When asked about the program by Hassan, Chao responded: “From all of my meetings with members of Congress there seems to be one area of great agreement and that’s the utility of the TIGER grants.”

Chao added that the $250 million currently devoted to TIGER is a “very modest sum,” and, “I look forward to reviewing it and seeing how much could be devoted to it. ”

Now that TIGER is in the hands of the Trump administration, however, the program may fundamentally change. It’s a discretionary grant program, and there’s no guarantee that Chao’s DOT will spend the funds on the same type of projects that Ray LaHood and Anthony Foxx supported.

18 thoughts on 3 Highlights From Elaine Chao’s Very Vague Confirmation Hearing

  1. Ugh, the Mitch McConnell association is troubling… It’s gotta be difficult to completely ignore somebody you’re married to…

  2. Her response to Maria Cantwell combined with Trump’s simultaneous declaration during his press conference that he was going to only help out states which voted for him should be very troubling for those in cities like Seattle and Los Angeles which just voted to fund transit expansion that was based on some federal assistance.

  3. Mitch is dependent on her family’s wealth for his current lifestyle. Ironic because it is derived from a company that uses foreign-flagging and the Marshall Islands shipping loophole (free US Navy protection!) to its great advantage.

  4. Ohhhhh. TIGER is a semi-discretionary program. Trump likes programs which give his administration discretion. They’ll probably try to make it bigger.

  5. Vague indeed, but beneficial. I only wish we had the same state hearings in Mass. Our transportation secretary. Ms. Stephanie Ken Snow Pollack is an uber-loving “transit groupie”. At least Chao has talent

  6. Best thing overhead in DC this week: When Pollack screamed out that life is based on performance measurements, a colleague turned and said “does that mean she’s getting fired this month?” Coincidentally, a few hours later, I saw Pollack stuff her face with an Uber-paid dinner. I’ll take Chao vagueness any day over Pollack incompetence

  7. I’m keeping my fingers crossed that this reward/punishment scenario of Trump’s is just a product of his fevered imagination, and that the adults will nod at him and return to business as usual. More practical parts of his administration might be less inclined to stick it to a region with so many $. Maybe.

  8. Repeat after me…. “I Trust Dow Constantine, I Trust Peter Rogoff, I Trust Brian McCartan, But Most of All: I Trust Karen Kitsis”.

    We will be fine. If the feds want to build rail to nowhere, fine let ’em. We’ll just build sexy light rail to Ballard, to Paine Field, to Everett and yes to Tacoma. GO SOUND TRANSIT!


  9. Keep calm everyone. Sound Transit has the best team in the world, the Seattle Seahawks of Public Transportation. Sound Transit has a better O-Line and better Special Teams in Sound Transit than the Seahawks, too.

    We don’t NEED federal bucks. We WANT them though.
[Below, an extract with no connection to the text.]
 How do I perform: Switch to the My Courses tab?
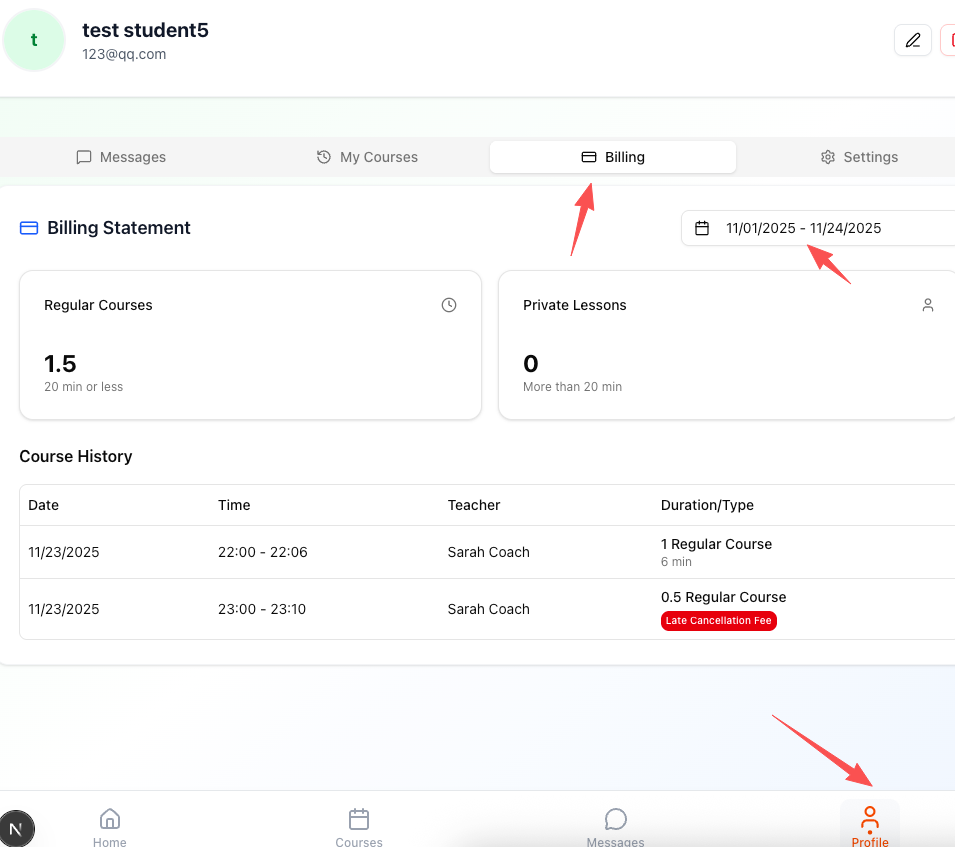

  10. Honestly, I think Elaine Chao, from what I’ve heard at least, seems to be pretty open to new ideas such as driverless cars, and other newer technologies; but it still seems that she might be just like Trump and also emulate the GOP platform, and start a war on PUBLIC transportation…

  11. Trumps will be privatizing a lot of highways and utility improvements.

    He knows transit benefits extremely well from NYC. He also knows NYC subways were profitable until driven to bankruptcy by greedy politicians.

  12. There are plenty signs that make it look like he’s been practicing the reward/punishment behavior for nearly his entire life. Why would he stop now that he is in one of the most important positions in the world?

  13. Yes! Stephanie Pollack is the absolute worst. Her husband, Ken Snow, is the ONLY REASON she has a job. period. I have a rental car contact who has the same crazy perm as Pollack. Every time she processes my rental I tell myself: this rental car lady has more transportation experience than our transportation secretary. Pollack and the Green Line Extension junk have to go, asap.